IU isn’t exactly a defensive stalwart but if you turn the ball over enough anyone has a chance (see Akron/UConn). Usually I’d rather not see any turnovers, but Devin Gardner is going to turn the ball over. It’s just a fact. In 11 games as a starting quarterback he’s only had one, yes ONE, turnover free game and has averaged more than an interception per game and has had several fumbles. That is completely unacceptable. Despite his propensity to turn it over he is still by far the best option at quarterback, so let’s move on. Since we cannot reasonably expect Gardner to not turn it over let’s say Michigan needs to not turn it over on their side of the 50 or in the redzone. I guess we could call this one, ‘not turning it over and putting the defense in a poor position’ for lack of a better phrase.

Next, Michigan must move the ball, no matter what that entails. I read a good deal about how Hoke needs to go back to the read option because that’s the only time this team has run the ball. And while it is a great point, that is not going to happen so I’m not going to say it should. What I will say, however, is that they need to find something that’s working to get the ball moving, period. If it’s the short passing game, screen passes, draws or some end arounds, whatever. If they move the ball good things, usually, happen. Now this is easier said than done because of the issues with the big uglies up front. Which brings me to my next point…
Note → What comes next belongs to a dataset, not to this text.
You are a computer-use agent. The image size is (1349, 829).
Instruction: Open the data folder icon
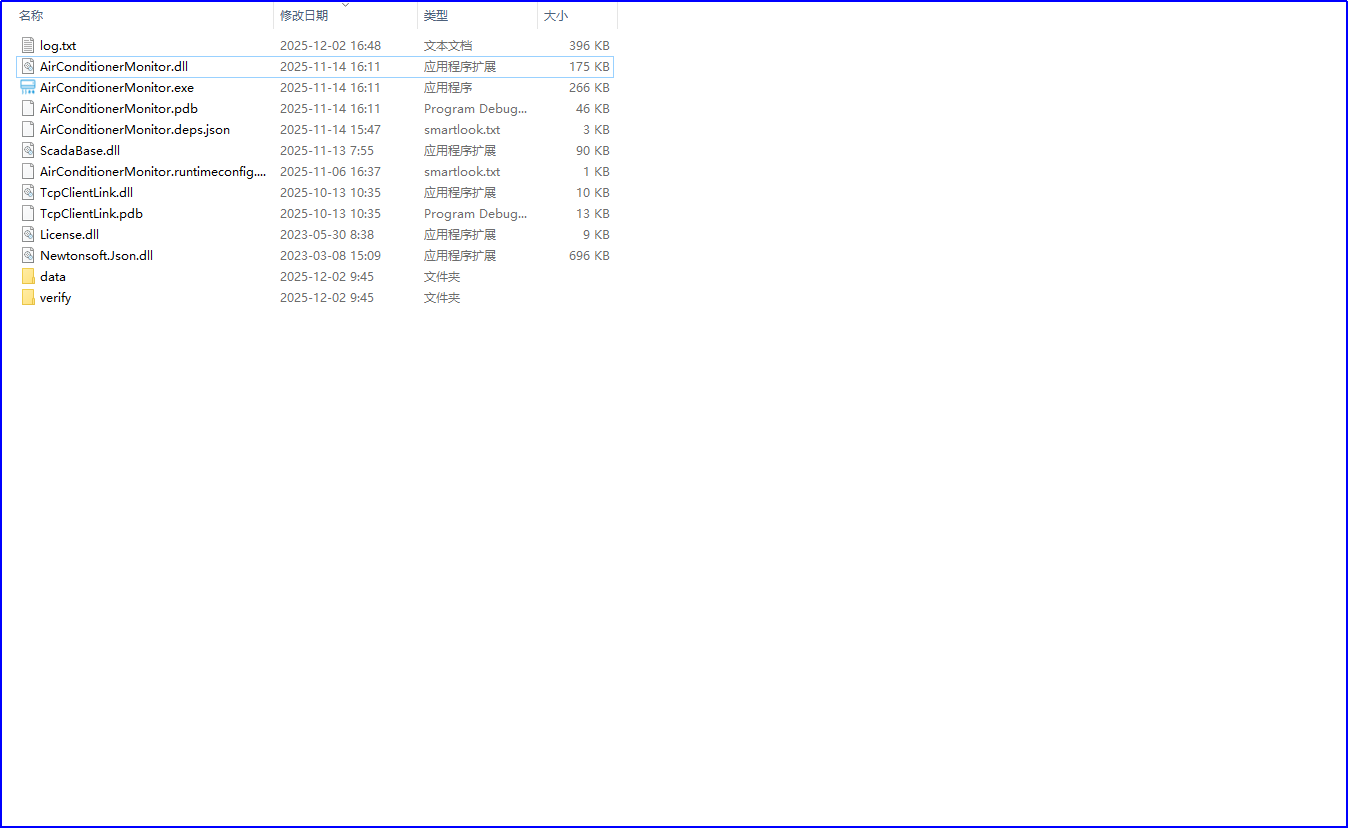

Jake Ryan and the rest of the defense will have its hands full with IU's high-powered passing game (

The offensive line needs to play angry. Yes, we have an All-American left tackle and a senior right tackle, but they don’t look like a Michigan line at all. They need to stop thinking and just start playing. Don’t worry about the next play or about missing an assignment. Just go out, get angry and maul people. The game is won in the trenches, and if Michigan can own the trenches they will win.

On Defense

First off, Allen Robinson is a phenomenal receiver and Channing Stribling is a true freshman. That said, Stribling couldn’t have played better coverage than he did when Robinson set PSU up for 1st-and-goal at the end of regulation. He, and the rest of the secondary need to keep their poise because IU is going to throw it.

The Hoosiers can put up some serious points, to the tune of almost 42 per game. Michigan needs to bring their A-game if they want to walk away the victors valiant.

The defense showed a bit more moxie last week but they’ll need to step up their game if they want to keep IU out of the end zone. Nate Sudfeld isn’t a threat to run the ball but Tre Roberson is, and they both played last week. We don’t know which quarterback we’ll see Saturday but Michigan needs to be ready for either one. Last week against MSU they combined for 259 yards passing. I don’t need to tell you this but Sparty’s defense is better than ours, so Michigan needs to be ready to roll.

Pressure the quarterback, whichever one it is. Michigan hasn’t been all that great getting to the QB but they showed some promise last week. If they can keep that momentum going they should be able to harass IU’s quarterbacks all day. And they can do this by…

Bringing pressure and bringing it from all angles. If Michigan can keep IU guessing at where the pressure is coming from it should pay off with some bad passes and sacks. But the key is to bring pressure with five or six guys. Michigan’s defensive line is not good enough (at least we haven’t seen proof they are) to get to the quarterback without the aid of a linebacker or other blitzer. So keep blitzing away.

Special Teams

Win the field position game. Good returns and solid coverage are often overlooked but are almost always a major factor. The shorter the field the offense has to work with, the better the chances of winning. Same is true on the defensive side. The longer IU has to consistently drive, the less chance Michigan has of giving up a ton of points.

I hate to say it but Michigan needed to lose a game. They needed to get that “not apologizing for being undefeated” attitude out of their locker room. Sometimes losing is the best thing for a team, and I think that will hold true with Team 134. I’m not saying they’ll win out but I think they’ll come out with a newfound passion and purpose moving forward because of it.